Quando si acquista qualcosa su internet, la felicità che ne consegue inizia nello stesso momento in cui clicca sul tasto “compra”. Quel piacevole formicolio è dovuto in gran parte alla secrezione di dopamina, un neurotrasmettitore non a caso chiamato “ormone del piacere e della ricompensa”. Il problema si pone quando il bisogno di dopamina deve fare i conti con i limiti del portafoglio. Per ovviare all’incombenza di dover pagare per ottenere dopamina, in Corea del Sud, sono stati creati i cosiddetti “siti dopaminici”, siti che stanno riscuotendo un gran tra i giovani  e che ricreano esperienze familiari senza la transazione che normalmente le completa.

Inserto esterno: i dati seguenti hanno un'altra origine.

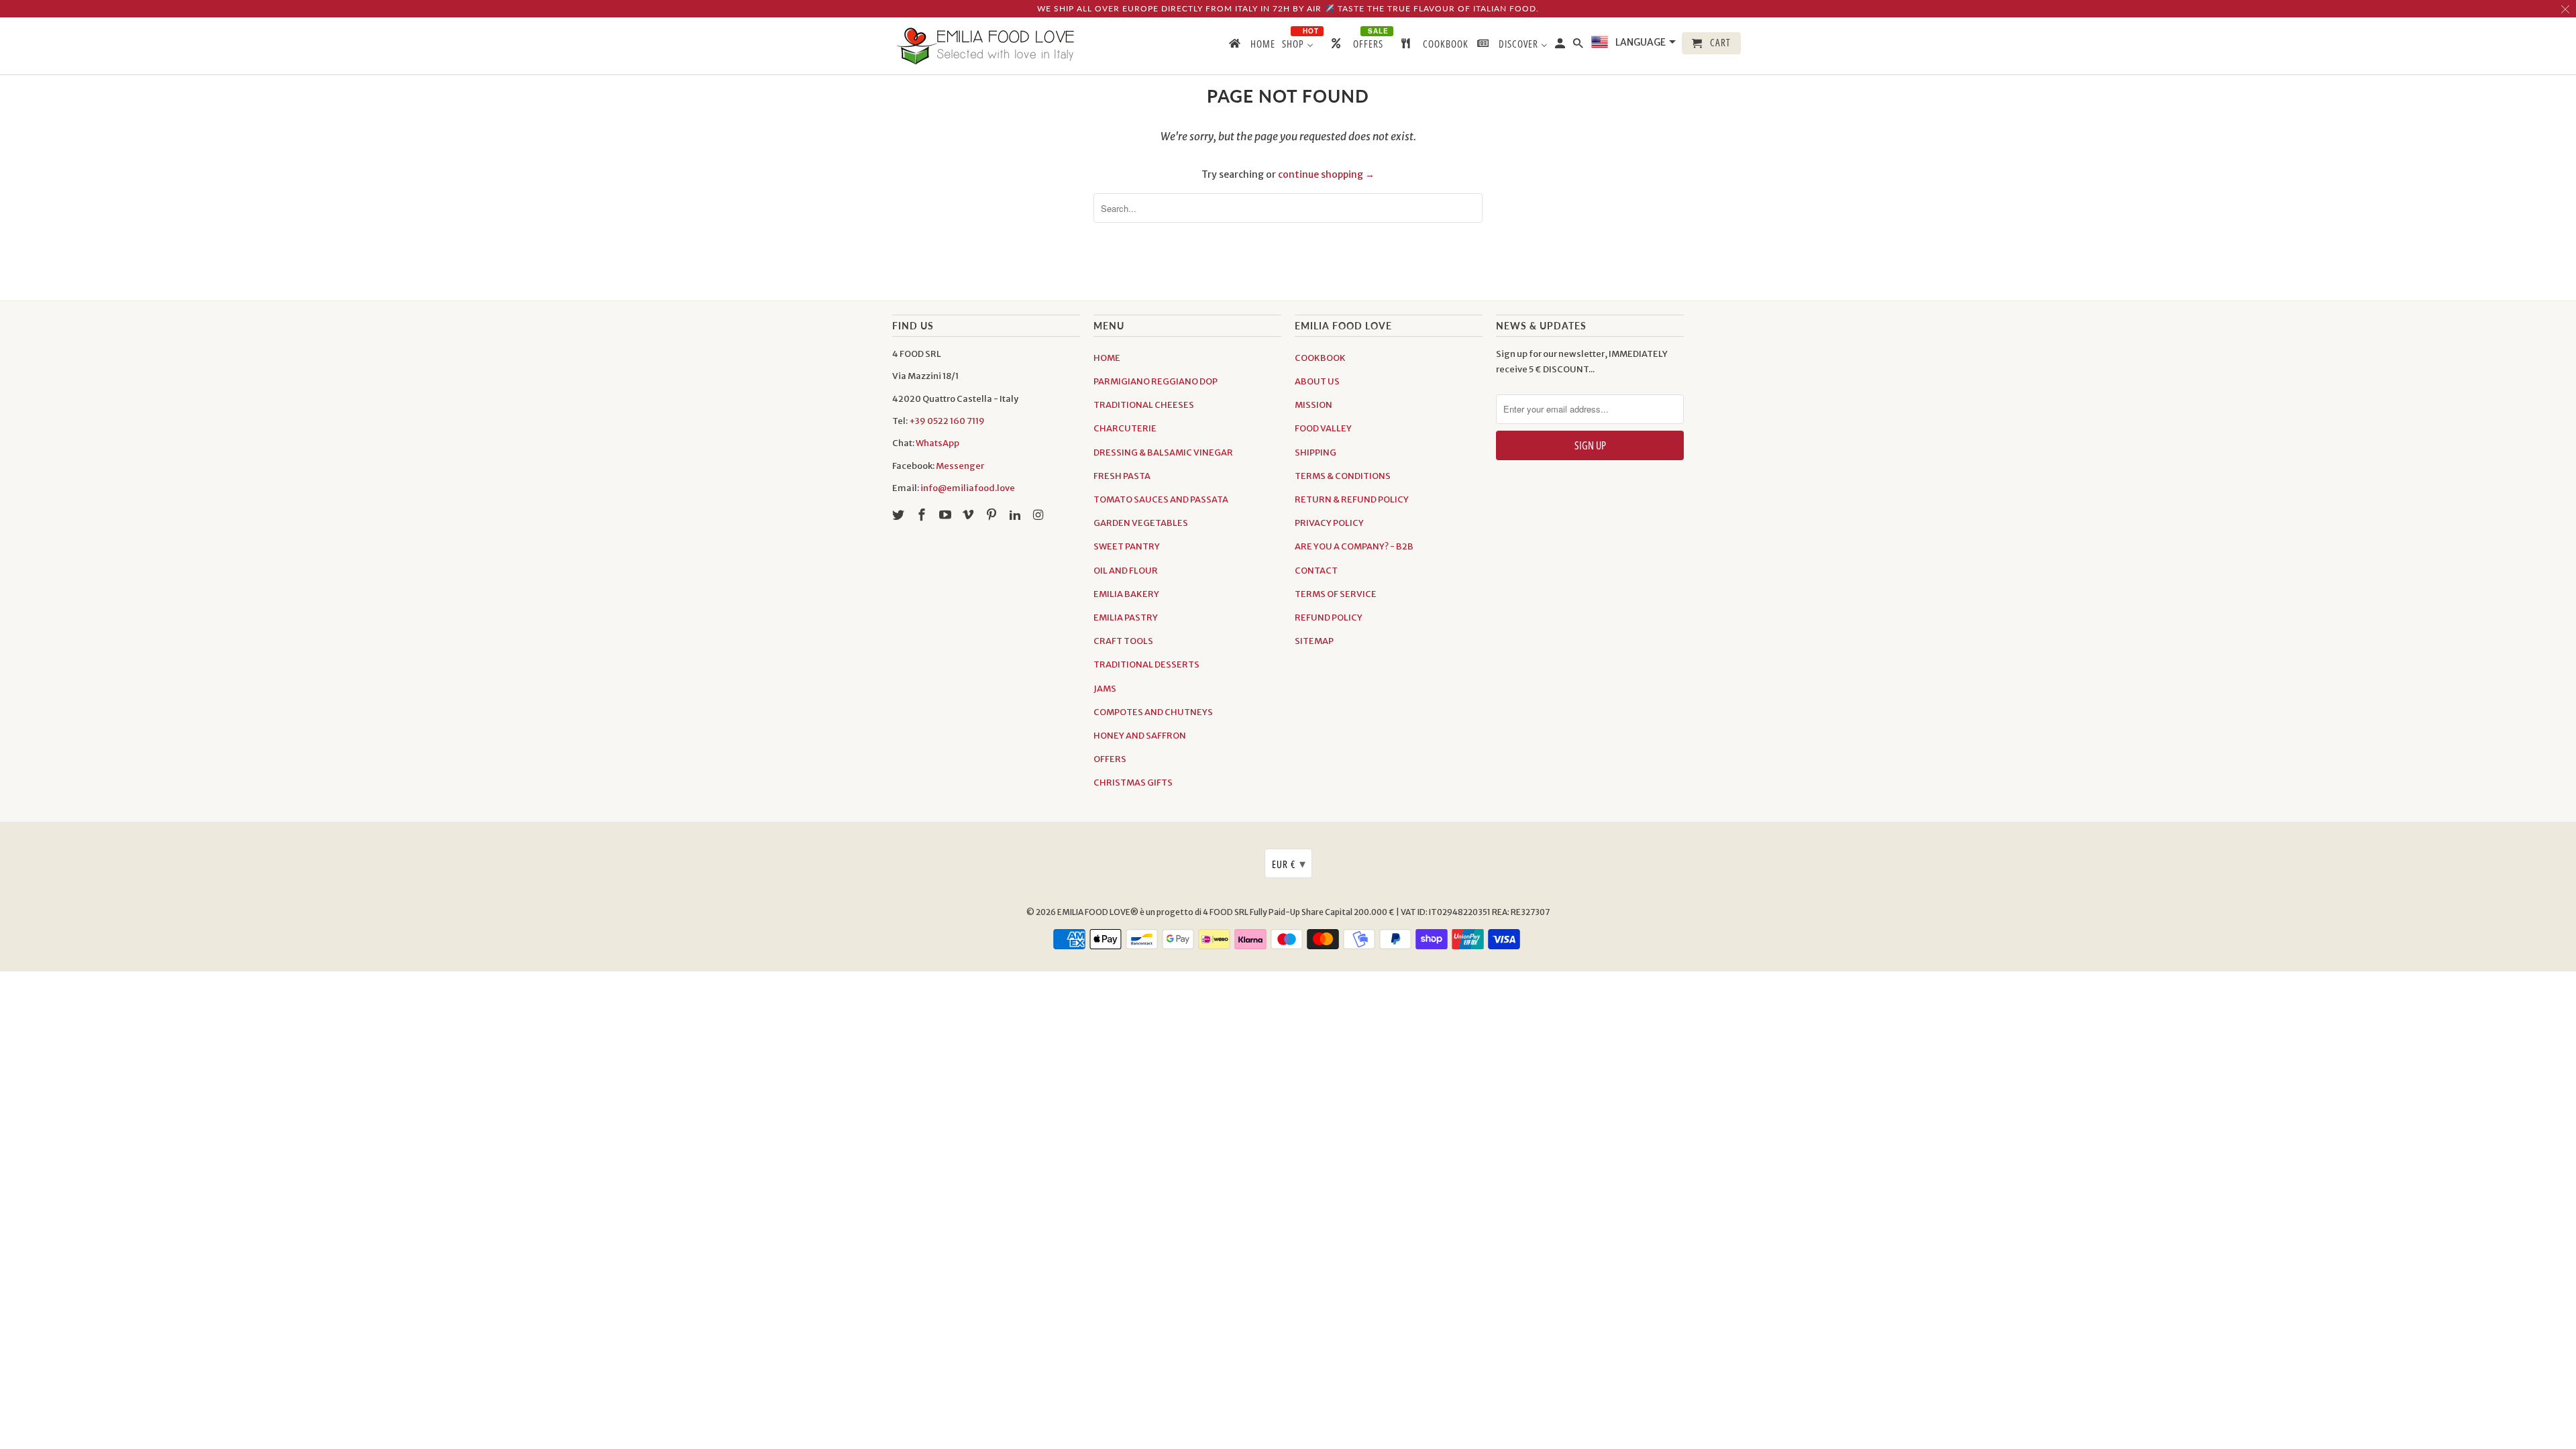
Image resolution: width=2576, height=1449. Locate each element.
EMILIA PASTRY (1125, 617)
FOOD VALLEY (1323, 428)
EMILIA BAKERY (1126, 594)
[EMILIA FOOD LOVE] (986, 46)
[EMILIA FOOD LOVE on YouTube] (946, 515)
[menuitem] (1251, 46)
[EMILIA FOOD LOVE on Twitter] (899, 515)
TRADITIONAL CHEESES (1143, 405)
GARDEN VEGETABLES (1140, 523)
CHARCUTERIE (1125, 428)
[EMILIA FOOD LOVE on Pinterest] (992, 515)
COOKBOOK (1320, 358)
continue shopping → (1326, 174)
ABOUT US (1317, 381)
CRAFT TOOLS (1123, 641)
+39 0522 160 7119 (947, 421)
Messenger (960, 466)
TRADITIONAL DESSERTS (1146, 664)
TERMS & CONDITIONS (1343, 476)
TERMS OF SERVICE (1336, 594)
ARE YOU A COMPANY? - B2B (1354, 546)
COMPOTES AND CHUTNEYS (1153, 712)
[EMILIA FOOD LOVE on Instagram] (1039, 515)
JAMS (1104, 688)
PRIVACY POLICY (1329, 523)
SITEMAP (1314, 641)
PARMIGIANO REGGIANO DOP (1155, 381)
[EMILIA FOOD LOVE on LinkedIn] (1016, 515)
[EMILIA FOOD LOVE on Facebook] (923, 515)
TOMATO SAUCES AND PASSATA (1160, 499)
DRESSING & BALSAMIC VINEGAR (1163, 452)
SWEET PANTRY (1126, 546)
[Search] (1579, 46)
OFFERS (1109, 759)
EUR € (1289, 863)
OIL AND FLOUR (1125, 570)
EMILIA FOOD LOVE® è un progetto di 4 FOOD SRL (1153, 912)
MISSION (1313, 405)
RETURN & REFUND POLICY (1352, 499)
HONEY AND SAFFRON (1139, 735)
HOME (1106, 358)
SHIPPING (1315, 452)
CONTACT (1316, 570)
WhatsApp (937, 443)
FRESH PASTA (1121, 476)
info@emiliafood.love (967, 488)
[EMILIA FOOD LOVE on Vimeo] (969, 515)
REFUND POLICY (1328, 617)
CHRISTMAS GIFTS (1133, 782)
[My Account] (1561, 46)
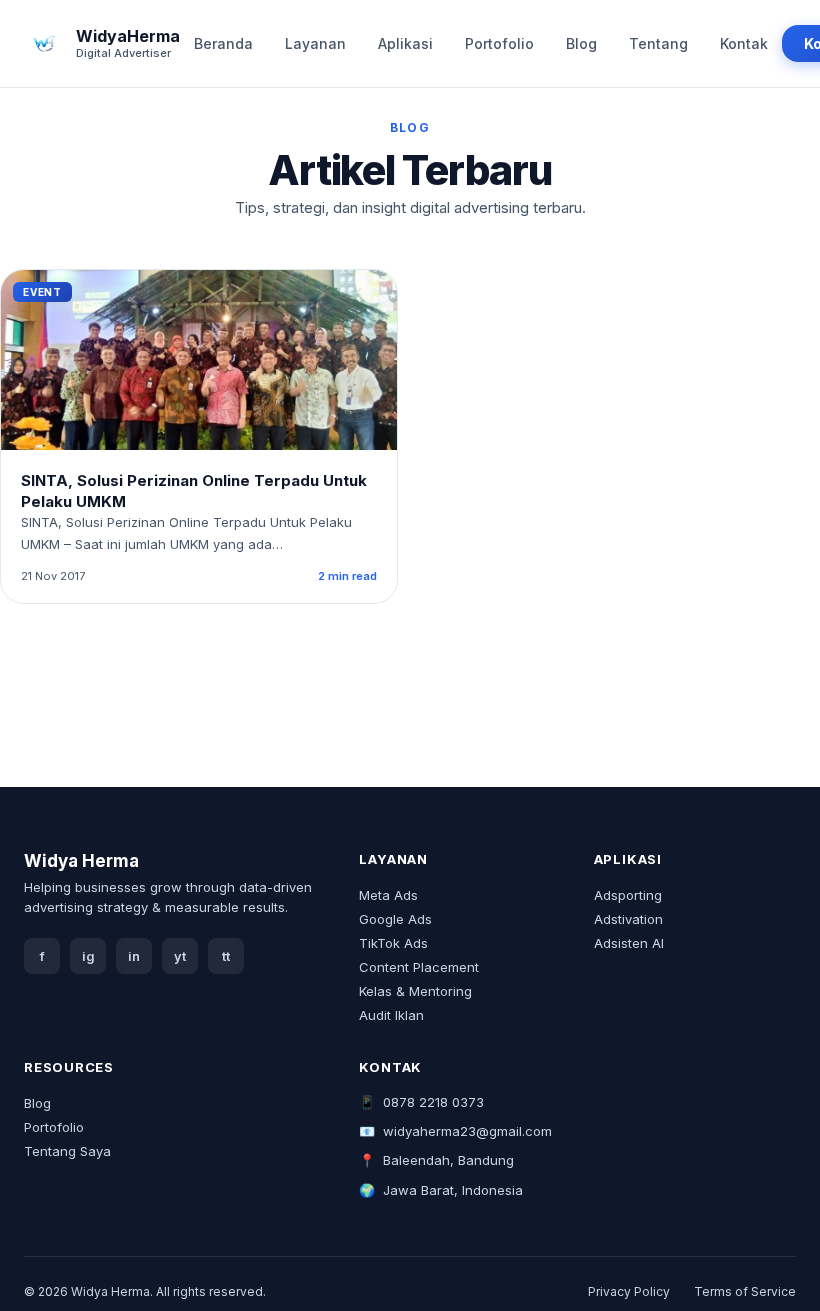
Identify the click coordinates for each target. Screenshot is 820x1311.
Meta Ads (388, 895)
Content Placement (419, 967)
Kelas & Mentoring (415, 991)
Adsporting (628, 895)
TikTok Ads (393, 943)
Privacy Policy (629, 1291)
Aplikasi (405, 43)
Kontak (744, 43)
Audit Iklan (391, 1015)
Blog (581, 43)
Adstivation (628, 919)
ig (88, 956)
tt (226, 956)
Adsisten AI (629, 943)
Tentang (658, 43)
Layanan (315, 43)
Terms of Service (745, 1291)
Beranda (223, 43)
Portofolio (499, 43)
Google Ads (395, 919)
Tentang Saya (67, 1151)
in (134, 956)
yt (180, 956)
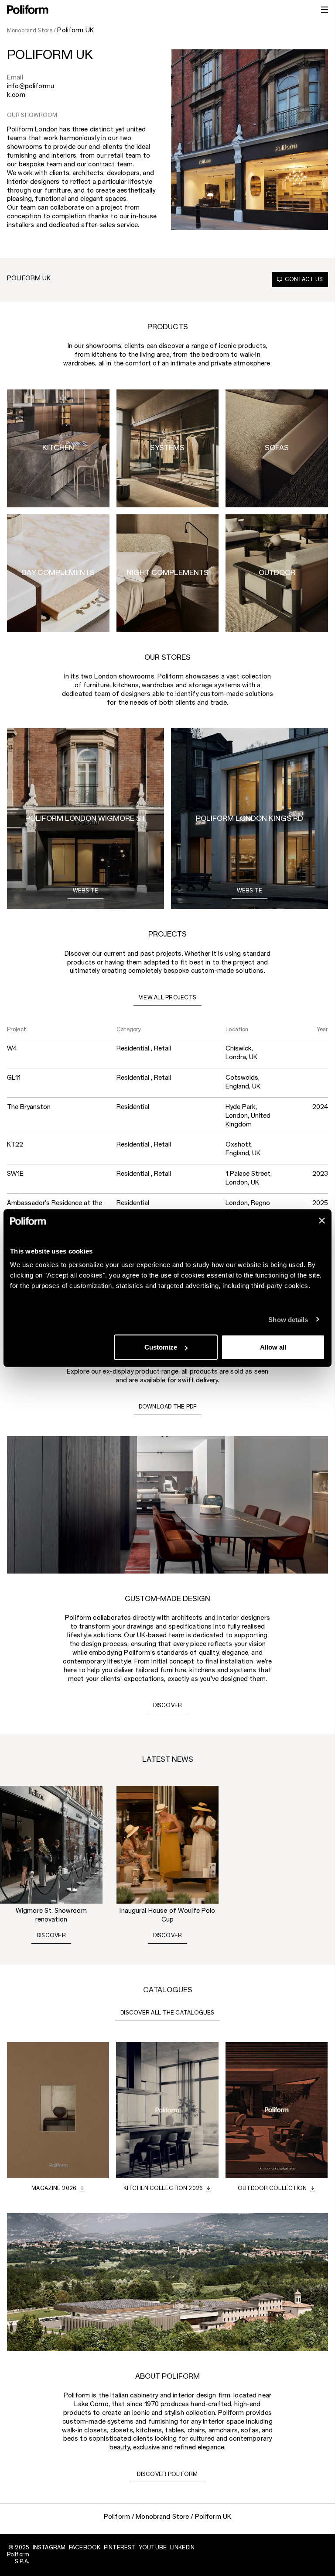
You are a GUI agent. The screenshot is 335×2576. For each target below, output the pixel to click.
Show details (288, 1319)
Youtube (153, 2547)
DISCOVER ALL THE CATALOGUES (167, 2012)
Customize (160, 1347)
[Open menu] (324, 10)
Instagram (49, 2547)
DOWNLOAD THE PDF (168, 1406)
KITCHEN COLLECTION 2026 (163, 2188)
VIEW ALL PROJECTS (167, 997)
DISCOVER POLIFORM (167, 2474)
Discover (51, 1935)
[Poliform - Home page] (27, 9)
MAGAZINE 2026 (53, 2188)
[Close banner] (322, 1221)
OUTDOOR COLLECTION (272, 2188)
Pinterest (119, 2547)
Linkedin (182, 2547)
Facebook (84, 2547)
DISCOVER (167, 1705)
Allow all (273, 1347)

Tra questi, esiste un finto sito di consegna del cibo, con inclusi tempi di consegna e voti da attribuire ai ristorante (minimo una stella, massimo cinque), praticamente indistinguibile da un’app di food delivery vera e propria reale, almeno fino a quando si arriva all’ultimo passaggio, quello in cui si preme il tasto per pagare, che non c’è. Un altro sito prende il nome dal gergo coreano per la pausa sigaretta, dambae time. Lì gli utenti vedono un pulsante «start», vedono in tempo reale chi altro è online, e hanno anche a disposizione una live chat in cui lasciare messaggi anonimi, trasformando così il sito in una sala pausa virtuale, senza sigarette né umani. L’esecuzione del rituale senza l’atto del rituale né la compagnia con cui eseguire il rituale.

Ordinare cibo senza mangiare, fumare senza aspirare fumo. Il comfort non viene tanto dall’esperienza reale quanto dal sapere che altri sono nello stesso piccolo spazio virtuale, nello stesso momento, a fingere di fare la stessa cosa. È una forma di connessione che non richiede relazione, che non impone reciprocità, che non produce ansia sociale e che soprattutto non impone alcun pagamento. La pressione che scompare non è solo quella del pagamento, ma quella di dover decidere e impegnarsi.

Kim Heon-sik, professore alla Jungwon University di Goesan, spiega il fenomeno con una sempre maggiore diffusione della cultura internettiana, ormai basata tutta sulla stimolazione costante e l’esperienza indiretta. Come scrive The Korea Times, l’accostamento più sensato è quello con il mukbang (quei video in cui si guarda una persona mangiare grandi quantità di cibo, contenuti che in alcuni casi hanno mostrato l’effetto di soddisfare l’appetito degli spettatori senza che questi ultimi dovessero mangiare nulla). «Ultimamente ci sono più contenuti che permettono alle persone di sperimentare indirettamente cose come alcol, sigarette e cibo», ha detto. «Questi siti riflettono anche il desiderio di provare una soddisfazione o vivere un’atmosfera simile a quelle che si provano e vivono in quelle situazioni, senza parteciparvi però nella vita reale».

La spiegazione più precisa che dà Kim , però, non riguarda la stimolazione ma l’esaurimento. «Questa è un’era segnata dall’incertezza e dal burnout. Per trovare conforto, oggi alle persone basta sentirsi anche solo vagamente connesse». I siti dopaminici sono l’equivalente digitale di stare seduti in un bar senza parlare con nessuno, della presenza senza la socialità. Il fatto che siano progettati con l’intento di rispondere a questo bisogno, evidentemente sempre più diffuso, è la prova di come internet abbia definitivamente trasformato gli esseri umani. A livello, letteralmente, chimico-molecolare.